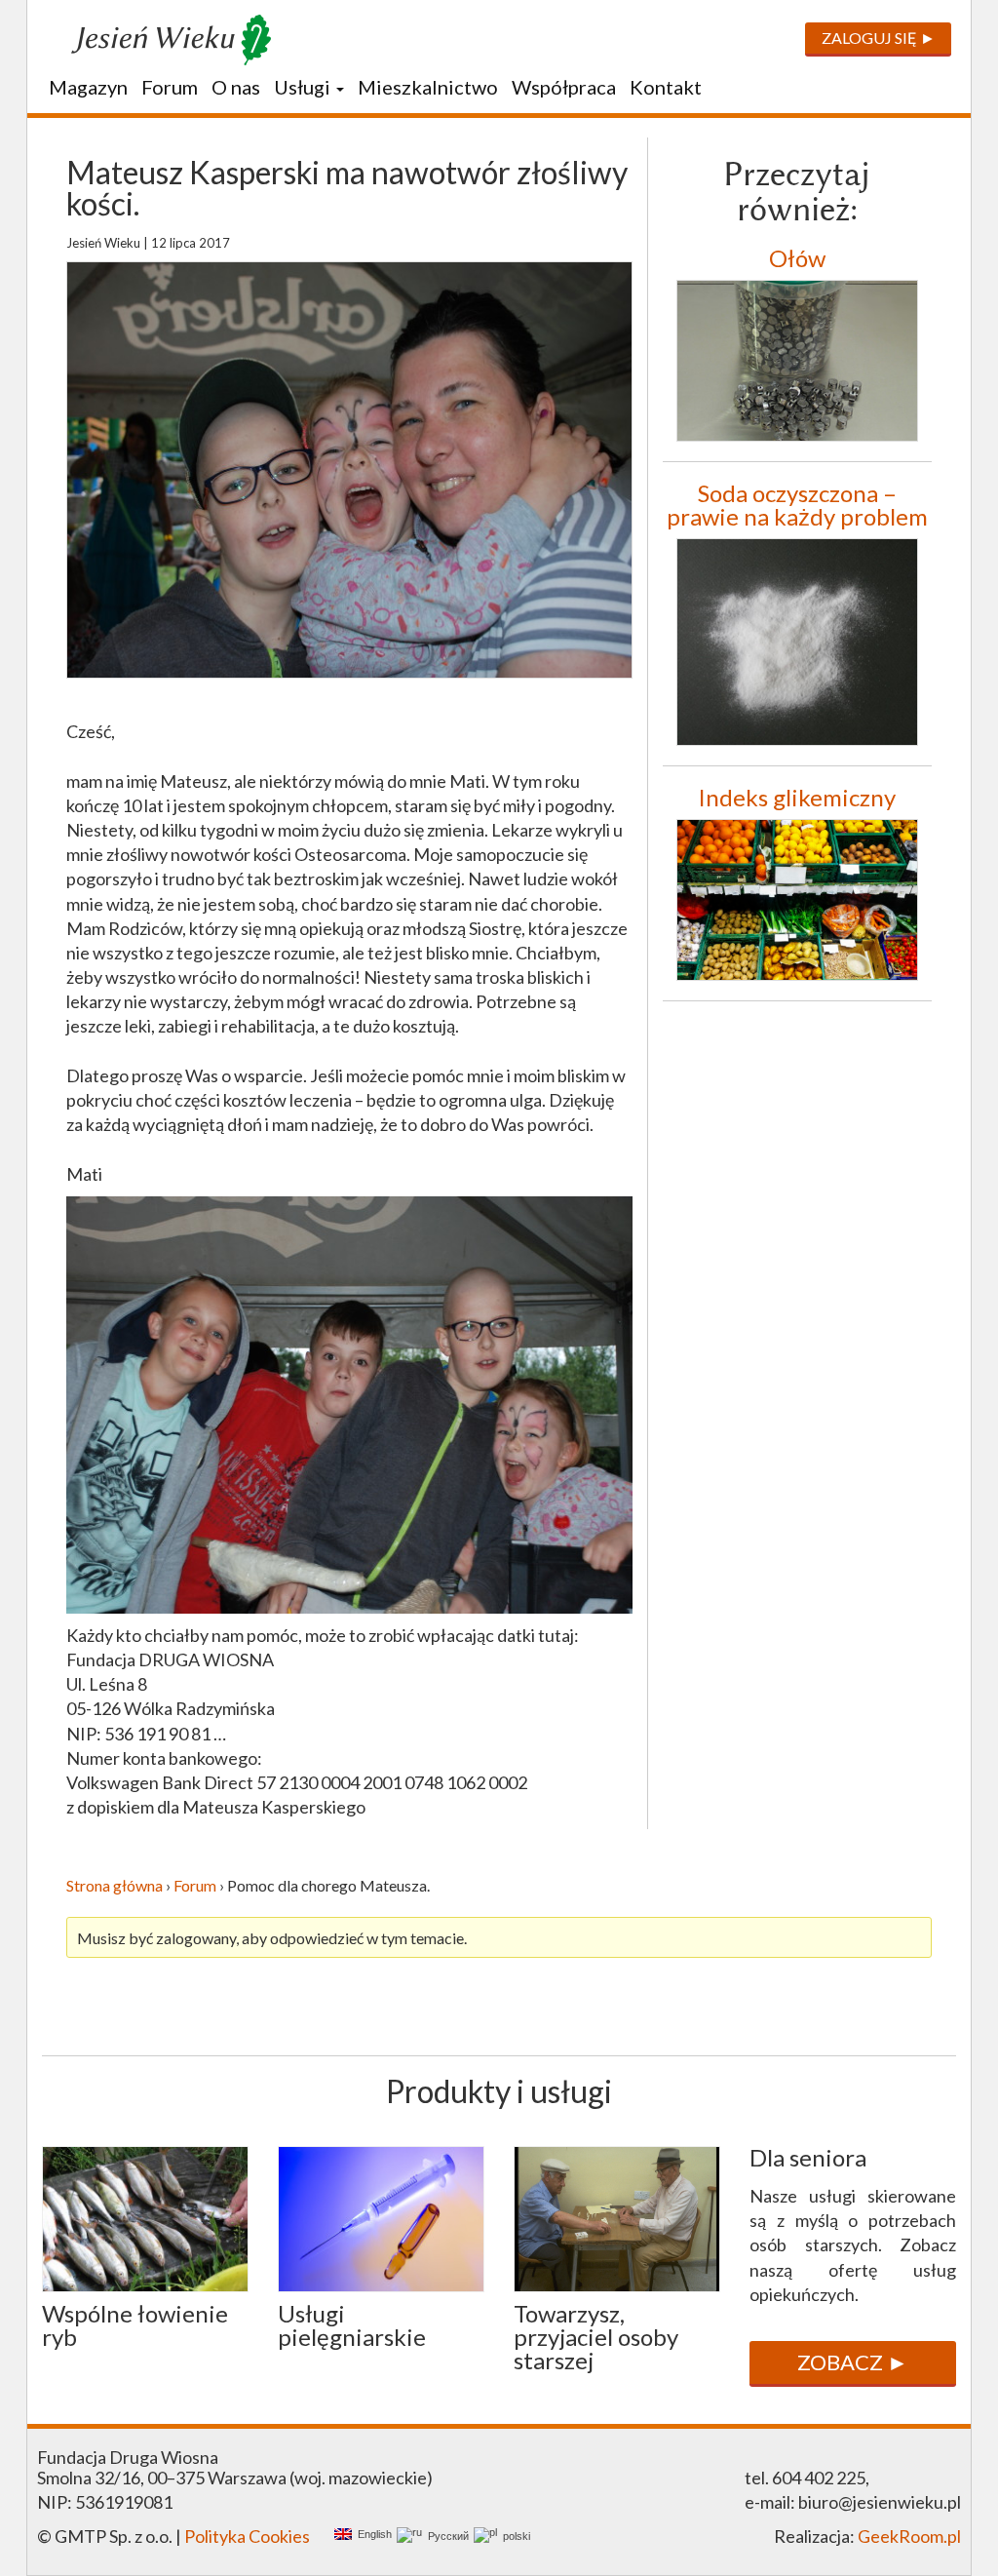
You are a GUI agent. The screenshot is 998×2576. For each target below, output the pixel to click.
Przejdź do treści (100, 99)
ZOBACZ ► (852, 2362)
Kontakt (666, 86)
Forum (169, 86)
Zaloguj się (869, 37)
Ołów (797, 258)
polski (513, 2536)
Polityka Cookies (247, 2536)
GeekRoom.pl (909, 2536)
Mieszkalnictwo (428, 86)
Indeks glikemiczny (797, 797)
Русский (445, 2536)
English (372, 2534)
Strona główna (114, 1885)
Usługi (304, 86)
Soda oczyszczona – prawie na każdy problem (797, 504)
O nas (235, 86)
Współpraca (564, 86)
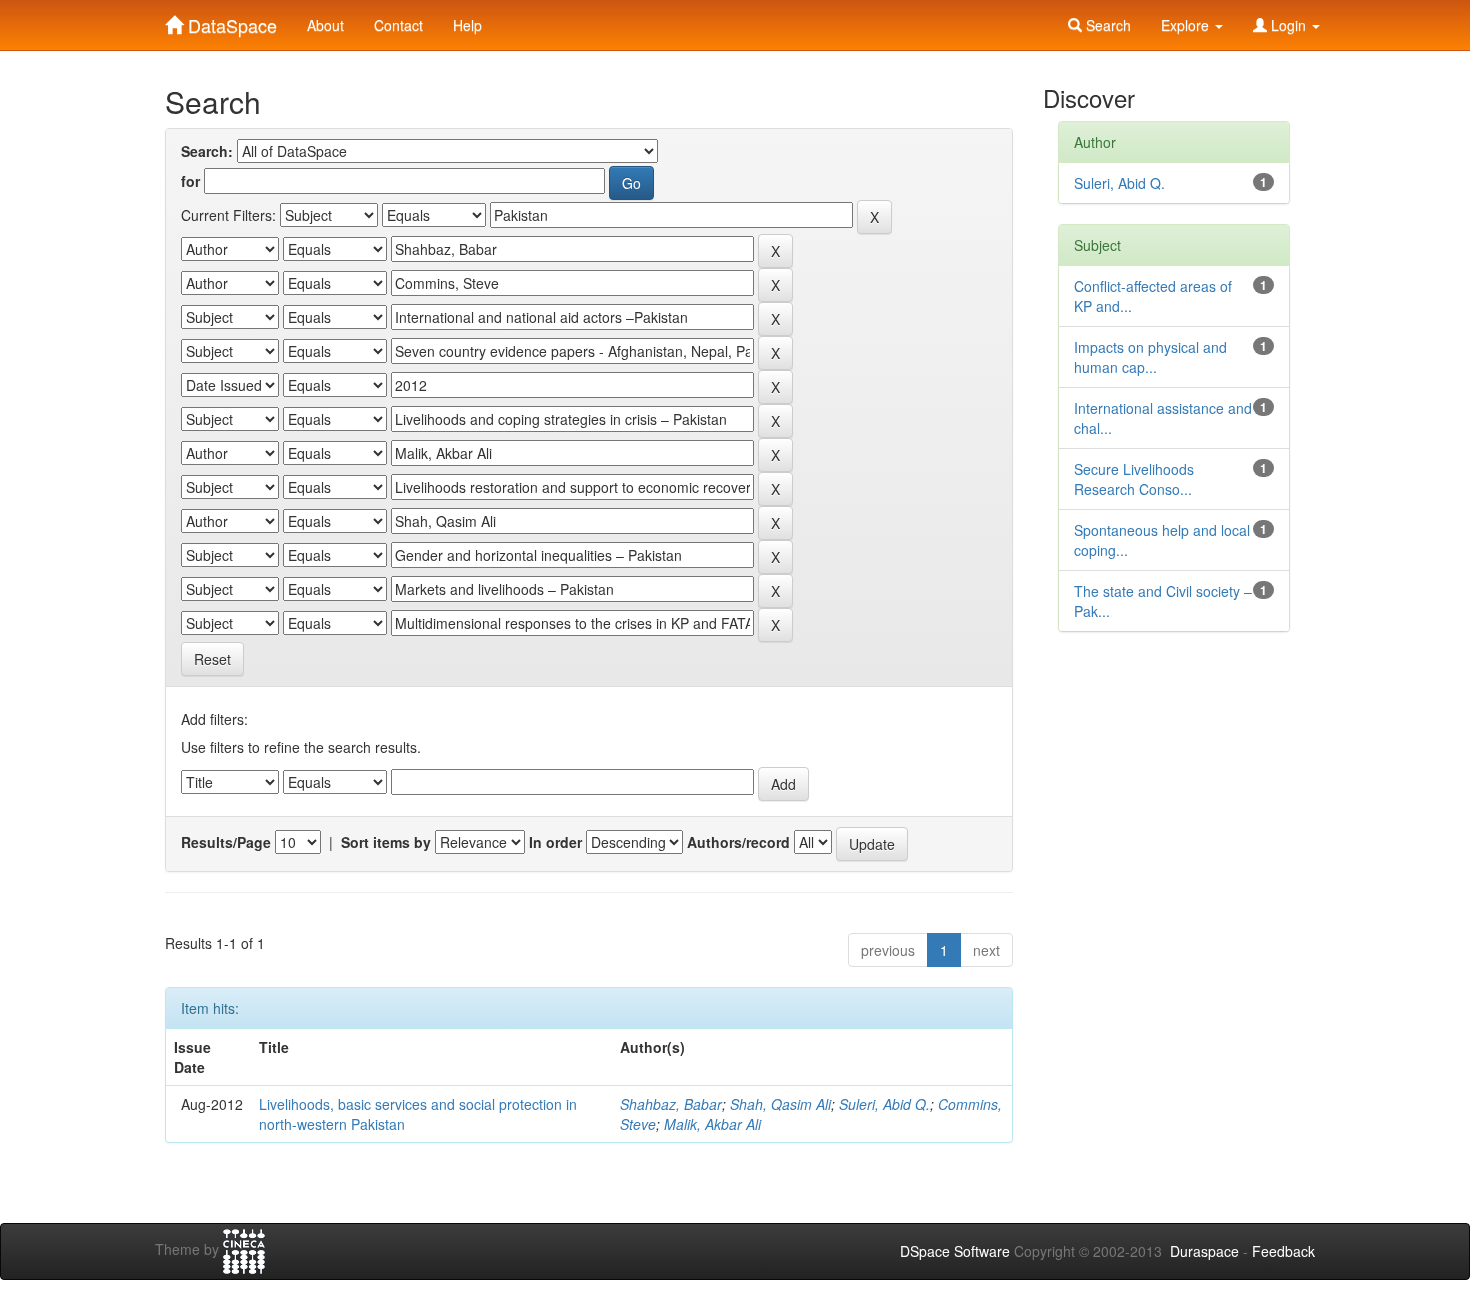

» EXERCISE DESCRIPTION
Once the line containing "GeekRoom.pl (909, 2536)" has been found, write out exactly that line and each one after it through the end of the data, leaving out every picture.

» TASK SOLUTION
GeekRoom.pl (909, 2536)
Mieszkalnictwo (428, 86)
Indeks glikemiczny (797, 797)
Русский (445, 2536)
English (372, 2534)
Strona główna (114, 1885)
Usługi (304, 86)
Soda oczyszczona – prawie na każdy problem (797, 504)
O nas (235, 86)
Współpraca (564, 86)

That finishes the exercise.